Sobota 20 Kwietnia 2024r. - 111 dz. roku, Imieniny: Agnieszki, Amalii, Czecha
| Strona główna | | Mapa serwisu
dodano: 07.02.16 - 20:29 Czytano: [935]
Dział: Krótko, celnie i na temat...
Argumenty i dąsy
Szanowni Państwo!
Nasza historia pełna jest heroicznych zrywów ale i waśni uniemożliwiających spożytkowania owoców zwycięstwa. Wróg tylko na to czyha i podsyca jałowe spory. Sprzeczamy się o różne sprawy, różne punkty widzenia, mylimy ideę z praktyką. Odróżnienie błahostek od tego co ważne bywa niekiedy trudne, bo wymaga myślenia perspektywicznego.
Załóżmy taką oto sytuację. Radni Warszawy sprzeczają się czy położyć nową nawierzchnię na pl. Krasińskich, czy wybudować kilometr ścieżki rowerowej. Wbrew pozorom, spór jest praktyczno – ideowy. Z jednej strony wygoda wszystkich pasażerów trzęsących się na wyboistej drodze w sercu stolicy. Z drugiej ideowy, czyli chęć przypodobania się Unii Europejskiej.
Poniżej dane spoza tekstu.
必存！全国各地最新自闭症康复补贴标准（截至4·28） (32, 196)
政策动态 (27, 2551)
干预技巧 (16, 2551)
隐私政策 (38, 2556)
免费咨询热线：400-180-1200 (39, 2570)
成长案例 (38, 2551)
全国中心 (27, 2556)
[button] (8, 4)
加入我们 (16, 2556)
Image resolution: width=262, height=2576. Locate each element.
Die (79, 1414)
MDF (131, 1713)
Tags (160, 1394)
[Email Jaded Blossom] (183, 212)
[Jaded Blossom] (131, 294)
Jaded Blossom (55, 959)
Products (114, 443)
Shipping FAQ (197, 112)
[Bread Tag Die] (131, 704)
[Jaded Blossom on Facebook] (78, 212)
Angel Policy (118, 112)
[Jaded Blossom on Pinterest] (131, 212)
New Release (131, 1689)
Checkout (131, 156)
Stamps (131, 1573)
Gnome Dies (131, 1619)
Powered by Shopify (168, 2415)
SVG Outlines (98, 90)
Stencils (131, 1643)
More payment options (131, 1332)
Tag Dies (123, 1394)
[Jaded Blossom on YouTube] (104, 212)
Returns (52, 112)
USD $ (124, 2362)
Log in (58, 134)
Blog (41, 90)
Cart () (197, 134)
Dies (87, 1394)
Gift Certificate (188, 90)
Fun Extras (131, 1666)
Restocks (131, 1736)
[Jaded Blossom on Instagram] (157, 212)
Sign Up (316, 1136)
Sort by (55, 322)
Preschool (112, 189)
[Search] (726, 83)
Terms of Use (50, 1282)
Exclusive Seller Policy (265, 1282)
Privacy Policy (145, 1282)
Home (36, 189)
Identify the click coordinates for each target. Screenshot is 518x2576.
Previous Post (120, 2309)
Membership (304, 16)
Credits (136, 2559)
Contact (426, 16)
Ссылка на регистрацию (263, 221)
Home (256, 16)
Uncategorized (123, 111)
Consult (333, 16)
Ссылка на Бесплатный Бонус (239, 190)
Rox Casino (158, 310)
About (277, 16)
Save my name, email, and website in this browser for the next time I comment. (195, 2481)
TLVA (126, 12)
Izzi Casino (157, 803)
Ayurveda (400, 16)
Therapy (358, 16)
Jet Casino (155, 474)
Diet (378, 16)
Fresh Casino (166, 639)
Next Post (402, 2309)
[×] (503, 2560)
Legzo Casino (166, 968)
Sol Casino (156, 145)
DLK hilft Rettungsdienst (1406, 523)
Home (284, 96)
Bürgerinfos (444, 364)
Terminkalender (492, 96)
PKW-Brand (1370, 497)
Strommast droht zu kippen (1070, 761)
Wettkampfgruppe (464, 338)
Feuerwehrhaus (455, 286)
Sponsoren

Najczęściej bywa jednak tak, że wywrotowa działalność osłabiająca państwo polskie przybiera maskę racjonalności, zwłaszcza gdy oponentów nie dopuszcza się do głosu. Przyszedł czas rozliczenia aferzystów, którzy zrobią wszystko, żeby do tego nie dopuścić. Dlatego bądźmy pragmatyczni, nie dawajmy się wciągać w jałowe spory. Bądźmy solidarni z tymi, którzy próbują dokonywać zmian na korzyść Polski. Jeśli nawet jakiś agent obcego wywiadu dla uwierzytelnienia się robi przez chwilę coś dobrego, pozwólmy mu na to, co nie oznacza przyzwolenia na inne wrogie nam działania.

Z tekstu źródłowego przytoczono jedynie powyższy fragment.